BEGIN
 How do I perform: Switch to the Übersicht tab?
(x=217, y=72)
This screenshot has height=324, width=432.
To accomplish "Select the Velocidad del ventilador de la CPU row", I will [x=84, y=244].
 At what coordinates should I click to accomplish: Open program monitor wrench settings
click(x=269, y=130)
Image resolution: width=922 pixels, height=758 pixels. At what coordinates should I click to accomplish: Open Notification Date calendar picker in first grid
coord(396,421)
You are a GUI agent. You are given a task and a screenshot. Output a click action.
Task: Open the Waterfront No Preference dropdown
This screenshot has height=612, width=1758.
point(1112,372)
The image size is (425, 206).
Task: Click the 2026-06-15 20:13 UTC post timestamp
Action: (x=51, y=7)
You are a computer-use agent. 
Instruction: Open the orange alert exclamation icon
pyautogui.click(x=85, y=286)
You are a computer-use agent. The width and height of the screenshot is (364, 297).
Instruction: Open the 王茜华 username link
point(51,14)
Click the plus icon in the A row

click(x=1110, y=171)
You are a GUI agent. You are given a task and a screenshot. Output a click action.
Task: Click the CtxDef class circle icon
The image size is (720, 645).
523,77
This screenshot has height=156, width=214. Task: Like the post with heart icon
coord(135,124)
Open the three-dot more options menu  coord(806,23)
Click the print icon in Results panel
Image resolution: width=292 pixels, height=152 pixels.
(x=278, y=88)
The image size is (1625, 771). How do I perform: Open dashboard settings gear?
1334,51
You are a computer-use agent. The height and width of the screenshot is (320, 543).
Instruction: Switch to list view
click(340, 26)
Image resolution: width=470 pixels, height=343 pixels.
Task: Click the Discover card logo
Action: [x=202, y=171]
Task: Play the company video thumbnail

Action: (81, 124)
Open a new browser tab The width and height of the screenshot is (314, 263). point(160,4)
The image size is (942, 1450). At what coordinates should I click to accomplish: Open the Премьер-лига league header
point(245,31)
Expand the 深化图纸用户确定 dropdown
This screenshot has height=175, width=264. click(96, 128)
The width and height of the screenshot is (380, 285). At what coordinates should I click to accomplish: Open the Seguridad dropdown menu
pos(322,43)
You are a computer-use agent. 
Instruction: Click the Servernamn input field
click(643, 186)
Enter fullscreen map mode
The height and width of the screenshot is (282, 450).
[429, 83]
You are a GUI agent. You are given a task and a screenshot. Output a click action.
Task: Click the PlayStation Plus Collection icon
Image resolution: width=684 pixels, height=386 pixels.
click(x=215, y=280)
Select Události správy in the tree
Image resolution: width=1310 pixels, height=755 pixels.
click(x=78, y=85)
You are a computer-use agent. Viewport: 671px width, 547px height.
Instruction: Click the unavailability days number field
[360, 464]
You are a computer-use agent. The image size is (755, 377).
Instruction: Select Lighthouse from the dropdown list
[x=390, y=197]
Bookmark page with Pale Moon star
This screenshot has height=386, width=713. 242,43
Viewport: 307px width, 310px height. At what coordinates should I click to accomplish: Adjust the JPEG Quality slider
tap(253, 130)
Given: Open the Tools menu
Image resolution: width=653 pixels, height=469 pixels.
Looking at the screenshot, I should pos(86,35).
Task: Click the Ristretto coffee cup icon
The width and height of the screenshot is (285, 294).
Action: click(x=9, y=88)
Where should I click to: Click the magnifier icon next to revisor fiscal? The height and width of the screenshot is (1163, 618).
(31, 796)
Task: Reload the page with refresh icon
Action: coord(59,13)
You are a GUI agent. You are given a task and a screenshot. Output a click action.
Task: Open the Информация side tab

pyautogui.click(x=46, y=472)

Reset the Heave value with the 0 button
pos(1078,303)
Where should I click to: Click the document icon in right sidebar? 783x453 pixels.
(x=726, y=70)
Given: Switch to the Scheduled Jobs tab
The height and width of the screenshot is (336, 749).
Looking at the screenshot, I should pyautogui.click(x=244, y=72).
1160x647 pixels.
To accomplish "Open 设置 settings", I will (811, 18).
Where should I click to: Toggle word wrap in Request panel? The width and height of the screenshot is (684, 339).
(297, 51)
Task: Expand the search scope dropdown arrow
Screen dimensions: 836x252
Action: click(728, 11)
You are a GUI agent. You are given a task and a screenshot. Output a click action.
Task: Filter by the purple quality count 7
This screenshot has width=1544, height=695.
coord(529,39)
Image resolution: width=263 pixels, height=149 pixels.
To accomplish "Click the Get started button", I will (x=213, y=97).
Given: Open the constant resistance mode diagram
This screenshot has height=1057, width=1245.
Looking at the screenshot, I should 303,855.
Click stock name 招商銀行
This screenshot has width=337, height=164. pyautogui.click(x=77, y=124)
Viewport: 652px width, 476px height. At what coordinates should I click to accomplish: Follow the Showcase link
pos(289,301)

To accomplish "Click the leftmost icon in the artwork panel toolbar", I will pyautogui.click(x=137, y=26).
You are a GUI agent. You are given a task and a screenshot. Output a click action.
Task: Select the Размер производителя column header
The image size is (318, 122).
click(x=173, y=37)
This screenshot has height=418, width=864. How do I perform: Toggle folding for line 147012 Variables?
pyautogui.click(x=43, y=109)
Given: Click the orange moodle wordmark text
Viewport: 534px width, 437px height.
END
- [TASK PROMPT] Look through the data above. Find each line with the string "computer" and copy it.

- [SOLUTION FOR THIS EXERCISE]
You are a computer-use agent. 
You are a computer-use agent. The width and height of the screenshot is (364, 297).
You are a computer-use agent. The height and width of the screenshot is (320, 543).
You are a computer-use agent. 
You are a computer-use agent. Viewport: 671px width, 547px height.
You are a computer-use agent. The image size is (755, 377).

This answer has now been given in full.